Following insertion of the medial K-wire, AP, lateral and column (45° internal and 45° external) views are obtained.
K-wire position must be adjusted if necessary.
If the reduction and fixation are satisfactory, lateral real-time image intensification, with flexion and extension of the elbow, can be used to confirm fixation stability.
Most stable pin configurations will use two or three lateral entry pins.
Occasionally a medially inserted pin may be required.
Image intensification is used to confirm that the reduction and pin fixation are satisfactory and that the construct is stable.
The arm is protected with a posterior plaster splint, applied at 45°–90° of flexion, depending on local protocol, for approximately three weeks.
Neurological and vascular function is checked postoperatively.
Pins are usually removed in the clinic 3–4 weeks after insertion.
For the first few days, the elbow and forearm can be elevated on a pillow, until swelling decreases and comfort returns.
At this point, the child may choose to use a sling to support the arm. Many children are more comfortable without a sling.
Supracondylar humeral fractures heal rapidly and often within 3–5 weeks.
Analgesia, including ibuprofen and paracetamol, should be administered regularly.
Compartment syndrome is a possible early postoperative complication that may be difficult to diagnose in younger children.
The child should be examined frequently, to ensure finger range of motion is comfortable and adequate.
Neurological and vascular examination should also be performed.
Increasing pain, decreasing range of finger motion, or deteriorating neurovascular signs should prompt consideration of compartment syndrome.
See also the additional material on postoperative infections.
When the child is discharged from the hospital, the parent/caregiver should be taught how to assess the limb.
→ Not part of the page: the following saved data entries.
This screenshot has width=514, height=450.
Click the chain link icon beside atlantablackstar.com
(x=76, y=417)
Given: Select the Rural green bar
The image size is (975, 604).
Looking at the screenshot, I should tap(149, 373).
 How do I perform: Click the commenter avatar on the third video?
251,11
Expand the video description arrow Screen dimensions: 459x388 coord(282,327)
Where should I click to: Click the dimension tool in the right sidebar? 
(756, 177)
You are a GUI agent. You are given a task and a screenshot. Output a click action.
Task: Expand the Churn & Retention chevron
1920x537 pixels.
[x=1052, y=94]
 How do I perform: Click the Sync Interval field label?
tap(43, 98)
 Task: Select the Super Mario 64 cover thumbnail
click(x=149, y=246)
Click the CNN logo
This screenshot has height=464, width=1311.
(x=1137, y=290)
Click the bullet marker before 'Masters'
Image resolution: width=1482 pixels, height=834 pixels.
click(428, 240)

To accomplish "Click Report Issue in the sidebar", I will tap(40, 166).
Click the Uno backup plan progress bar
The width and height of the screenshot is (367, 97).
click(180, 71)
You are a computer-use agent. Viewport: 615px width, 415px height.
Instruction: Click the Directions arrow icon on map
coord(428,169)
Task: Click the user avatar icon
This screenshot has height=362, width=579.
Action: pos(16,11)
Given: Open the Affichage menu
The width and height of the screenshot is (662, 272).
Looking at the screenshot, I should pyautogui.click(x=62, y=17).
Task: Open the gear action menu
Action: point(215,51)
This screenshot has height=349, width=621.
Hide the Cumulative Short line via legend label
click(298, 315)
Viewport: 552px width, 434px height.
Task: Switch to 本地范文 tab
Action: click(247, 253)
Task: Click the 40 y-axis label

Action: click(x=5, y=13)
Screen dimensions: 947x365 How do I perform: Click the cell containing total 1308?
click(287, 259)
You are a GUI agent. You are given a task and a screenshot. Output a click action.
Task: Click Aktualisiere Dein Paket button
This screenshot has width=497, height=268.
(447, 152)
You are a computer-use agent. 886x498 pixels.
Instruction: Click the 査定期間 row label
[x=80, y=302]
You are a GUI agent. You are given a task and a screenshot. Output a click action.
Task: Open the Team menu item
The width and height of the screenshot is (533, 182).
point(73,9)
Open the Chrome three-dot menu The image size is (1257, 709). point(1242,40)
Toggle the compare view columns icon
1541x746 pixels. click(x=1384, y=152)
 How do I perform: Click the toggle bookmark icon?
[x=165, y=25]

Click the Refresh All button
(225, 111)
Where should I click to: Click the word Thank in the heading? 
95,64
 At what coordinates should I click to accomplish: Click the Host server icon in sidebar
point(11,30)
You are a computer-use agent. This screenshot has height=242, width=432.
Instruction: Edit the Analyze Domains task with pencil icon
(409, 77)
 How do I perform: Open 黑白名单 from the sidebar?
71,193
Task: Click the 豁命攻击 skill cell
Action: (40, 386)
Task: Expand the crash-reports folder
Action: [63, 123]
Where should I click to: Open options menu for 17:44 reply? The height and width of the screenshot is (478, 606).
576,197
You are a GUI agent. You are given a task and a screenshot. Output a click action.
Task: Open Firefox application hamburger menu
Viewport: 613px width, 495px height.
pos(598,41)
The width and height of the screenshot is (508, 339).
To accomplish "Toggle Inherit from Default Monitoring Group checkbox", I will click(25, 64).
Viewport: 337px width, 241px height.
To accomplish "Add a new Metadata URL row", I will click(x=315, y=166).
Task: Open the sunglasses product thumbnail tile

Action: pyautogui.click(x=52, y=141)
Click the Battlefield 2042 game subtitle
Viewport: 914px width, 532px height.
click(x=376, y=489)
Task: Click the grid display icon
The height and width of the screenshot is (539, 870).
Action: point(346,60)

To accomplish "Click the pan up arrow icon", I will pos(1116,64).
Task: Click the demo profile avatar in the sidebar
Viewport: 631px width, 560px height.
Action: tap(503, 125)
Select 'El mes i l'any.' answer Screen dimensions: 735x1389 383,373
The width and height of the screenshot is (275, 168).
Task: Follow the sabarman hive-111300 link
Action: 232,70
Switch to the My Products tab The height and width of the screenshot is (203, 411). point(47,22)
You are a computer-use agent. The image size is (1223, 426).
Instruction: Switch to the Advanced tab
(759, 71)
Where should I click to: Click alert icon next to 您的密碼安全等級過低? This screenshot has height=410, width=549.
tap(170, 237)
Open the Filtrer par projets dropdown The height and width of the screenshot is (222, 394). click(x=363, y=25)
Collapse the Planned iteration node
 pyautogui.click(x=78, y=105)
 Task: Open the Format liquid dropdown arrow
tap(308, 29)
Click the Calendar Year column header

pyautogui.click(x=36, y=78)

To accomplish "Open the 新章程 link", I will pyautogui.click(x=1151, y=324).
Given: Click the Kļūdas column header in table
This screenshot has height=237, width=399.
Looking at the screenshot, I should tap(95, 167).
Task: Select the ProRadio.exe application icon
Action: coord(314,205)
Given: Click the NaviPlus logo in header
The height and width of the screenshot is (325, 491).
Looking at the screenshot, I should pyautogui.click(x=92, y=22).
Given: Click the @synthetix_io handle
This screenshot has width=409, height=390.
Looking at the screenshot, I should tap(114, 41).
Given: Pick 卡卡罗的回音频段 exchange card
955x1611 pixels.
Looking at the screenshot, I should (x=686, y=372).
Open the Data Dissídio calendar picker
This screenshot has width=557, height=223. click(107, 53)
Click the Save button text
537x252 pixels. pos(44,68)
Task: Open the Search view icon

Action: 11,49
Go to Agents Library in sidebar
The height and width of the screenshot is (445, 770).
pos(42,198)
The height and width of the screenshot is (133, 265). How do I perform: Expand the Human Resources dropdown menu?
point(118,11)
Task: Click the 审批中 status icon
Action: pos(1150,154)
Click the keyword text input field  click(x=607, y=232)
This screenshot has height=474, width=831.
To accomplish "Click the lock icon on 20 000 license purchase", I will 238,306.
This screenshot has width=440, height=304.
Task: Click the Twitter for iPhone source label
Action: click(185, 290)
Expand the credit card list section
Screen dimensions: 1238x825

They should also be advised to return if there is increased pain or decreased range of finger motion.
It is important to provide parents with the following additional information:
Control x-rays may be taken at one week following injury to assess fracture position. Further x-rays may be necessary at three weeks to assess fracture healing. This should be performed after the splint has been removed.
Splints or casts are usually removed 3 weeks of the injury.
Protruding K-wires can be removed in the clinic, without anesthesia.
A simple sling can be provided for comfort.
As symptoms recover, the child should be encouraged to remove the sling and begin active movements of the elbow.
The majority of elbow motion is recovered rapidly, usually within two months of splint removal. The older child may take a little longer.
Once the child is comfortable, with a nearly complete range of motion, he/she may resume noncontact sports incrementally. Resumption of unrestricted physical activity is a matter of judgment for the treating surgeon.